Nothing I said or did seemed to register with him. He was always interested in my blog and was even encouraging about the quality of essays I wrote, but it was the politely detached interest one might show in a collection of airline barf bags. Blogging might be a fine pastime, but it was not something he took seriously as a tool for developing a customer base.
Something has changed his opinion, probably the fact that you can’t read a paper or watch TV without hearing about bloggers and blogging. Now he is wrestling with the fact that he may have missed a window of opportunity.
In a recent conversation, he voiced his concern that it might be too late now to become a blogger. He felt it was easier to get noticed two years ago when there were so few bloggers. He was worried that it might be far more difficult to build a reputation now that there is so much competition from bloggers who have established huge followings.
I tried to reassure him that in the blogosphere we can all be famous for at least 15 people. I didn’t want to grapple with explaining the Long Tail phenomena, or get into a discussion that might confuse him further.
The simplest answer to this question is: The blogosphere is an infinite sum game.

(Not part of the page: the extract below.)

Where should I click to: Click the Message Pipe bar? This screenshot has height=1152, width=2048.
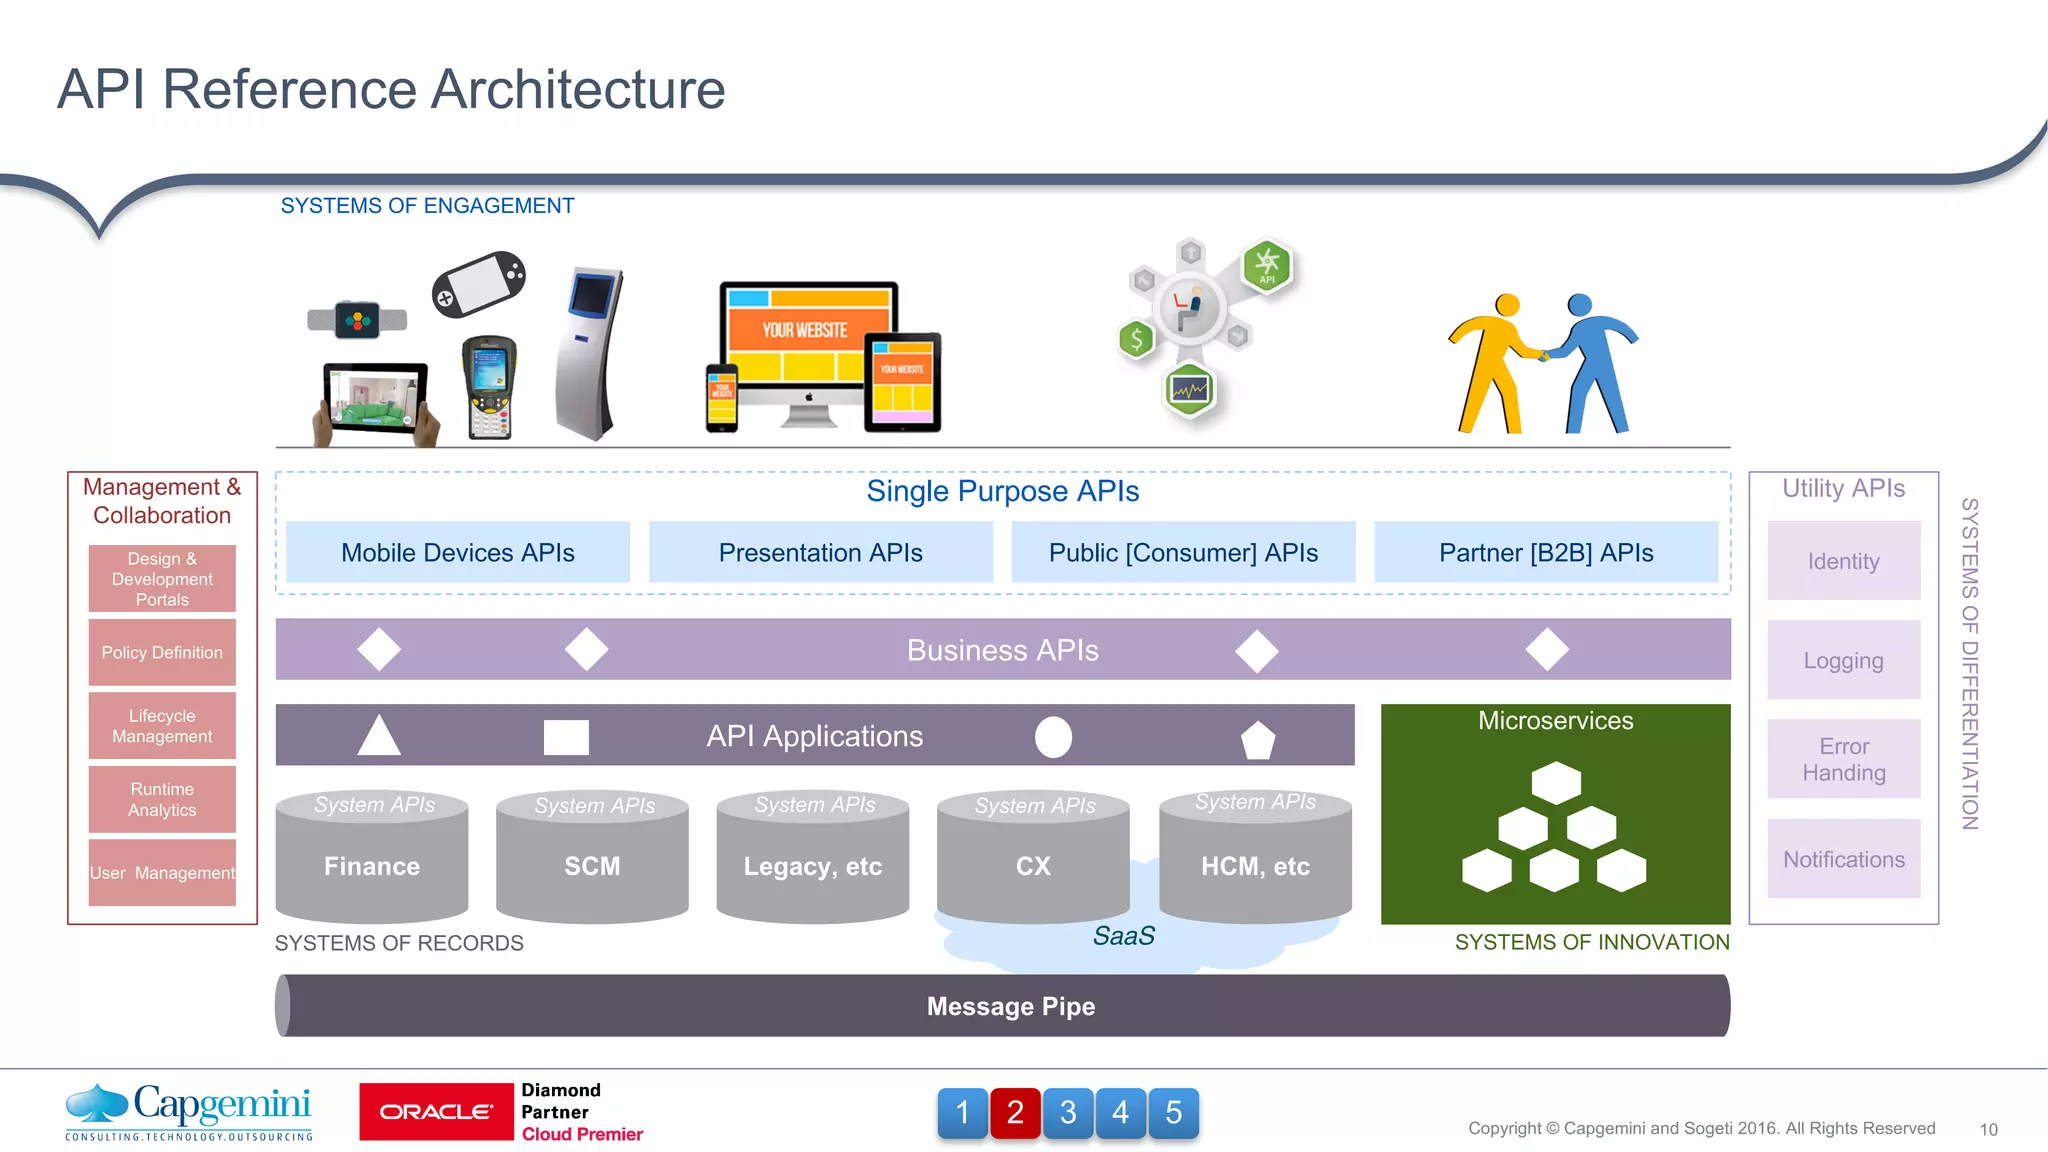tap(1010, 1006)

The power and the leverage gained by each blogger increases as he or she exchanges communication with others. There is no limitation on a blogger’s ability to reach an audience except the unwillingness to accept and originate communication.
My personal philosophy that your audience size is a function of your willingness and ability to communicate things that are important to you. I see new bloggers every week that have the ability to connect with an audience. On the other hand, I see highly touted personalities start a well-publicized blog and it is immediately apparent they don’t have a clue about communicating. Their posts read like press releases. Their blogs close down after a few months.
I think a weblog is the ultimate power tool. Here is an excerpt from my December 2003 post:
Through a weblog, a single individual can be connected to and can affect an almost unlimited number of other individuals. … From a practical standpoint, your audience is limited only by the power of your intellect. If you use it, and build with it, they will come.
If you understand communication in all of its aspects, you can reach any audience you choose, given enough time.
If you understand branding, you can hold your audience and make it grow.
If you understand art, you will know how aesthetics can be used as the carrier wave for creating an emotional response and conveying information.
If you understand emotional tone levels and how they affect the receipt and comprehension of information, you will be able to communicate truth at a level which can be understood and accepted by your chosen audience.
I am convinced that the blogosphere still offers infinite possibilities. In almost two years of blogging, I have not seen anything to convince me otherwise. I feel we have barely scratched the surface.
We are building a free-form network that is changing the way the world exchanges information.
What do you think? Are all of the good spots taken?
Is it too late to become a successful blogger?